■ **WORK ORDER**:
What is needed here is an exact repetition of the records below, beginning at the line that has "1366x589 pixels. At" and stopping after the line that has "You are a computer-use".

■ **Collected data**:
______________________________

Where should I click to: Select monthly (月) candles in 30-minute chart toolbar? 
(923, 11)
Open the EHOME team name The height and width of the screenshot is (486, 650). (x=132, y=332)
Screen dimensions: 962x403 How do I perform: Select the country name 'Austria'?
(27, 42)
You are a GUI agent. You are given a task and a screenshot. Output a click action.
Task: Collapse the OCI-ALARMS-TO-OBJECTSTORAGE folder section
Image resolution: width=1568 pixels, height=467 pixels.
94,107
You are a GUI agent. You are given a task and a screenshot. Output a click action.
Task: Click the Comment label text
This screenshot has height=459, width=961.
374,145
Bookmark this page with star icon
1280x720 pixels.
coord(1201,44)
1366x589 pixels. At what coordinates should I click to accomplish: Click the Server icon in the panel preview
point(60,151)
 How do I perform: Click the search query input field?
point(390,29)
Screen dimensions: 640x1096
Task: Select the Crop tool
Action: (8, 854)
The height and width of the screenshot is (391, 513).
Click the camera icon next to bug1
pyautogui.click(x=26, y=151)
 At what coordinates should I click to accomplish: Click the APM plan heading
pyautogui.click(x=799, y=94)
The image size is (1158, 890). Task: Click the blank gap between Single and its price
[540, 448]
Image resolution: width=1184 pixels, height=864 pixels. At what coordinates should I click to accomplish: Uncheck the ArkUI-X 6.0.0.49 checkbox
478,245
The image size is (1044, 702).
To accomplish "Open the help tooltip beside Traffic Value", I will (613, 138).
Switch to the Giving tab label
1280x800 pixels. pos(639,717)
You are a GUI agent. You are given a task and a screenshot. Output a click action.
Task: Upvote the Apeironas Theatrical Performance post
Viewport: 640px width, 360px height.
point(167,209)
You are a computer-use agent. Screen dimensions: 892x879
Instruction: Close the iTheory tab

______________________________

■ **YOUR SOLUTION**:
1366x589 pixels. At what coordinates should I click to accomplish: Click the Server icon in the panel preview
point(60,151)
 How do I perform: Click the search query input field?
point(390,29)
Screen dimensions: 640x1096
Task: Select the Crop tool
Action: (8, 854)
The height and width of the screenshot is (391, 513).
Click the camera icon next to bug1
pyautogui.click(x=26, y=151)
 At what coordinates should I click to accomplish: Click the APM plan heading
pyautogui.click(x=799, y=94)
The image size is (1158, 890). Task: Click the blank gap between Single and its price
[540, 448]
Image resolution: width=1184 pixels, height=864 pixels. At what coordinates should I click to accomplish: Uncheck the ArkUI-X 6.0.0.49 checkbox
478,245
The image size is (1044, 702).
To accomplish "Open the help tooltip beside Traffic Value", I will (613, 138).
Switch to the Giving tab label
1280x800 pixels. pos(639,717)
You are a GUI agent. You are given a task and a screenshot. Output a click action.
Task: Upvote the Apeironas Theatrical Performance post
Viewport: 640px width, 360px height.
point(167,209)
You are a computer-use agent. Screen dimensions: 892x879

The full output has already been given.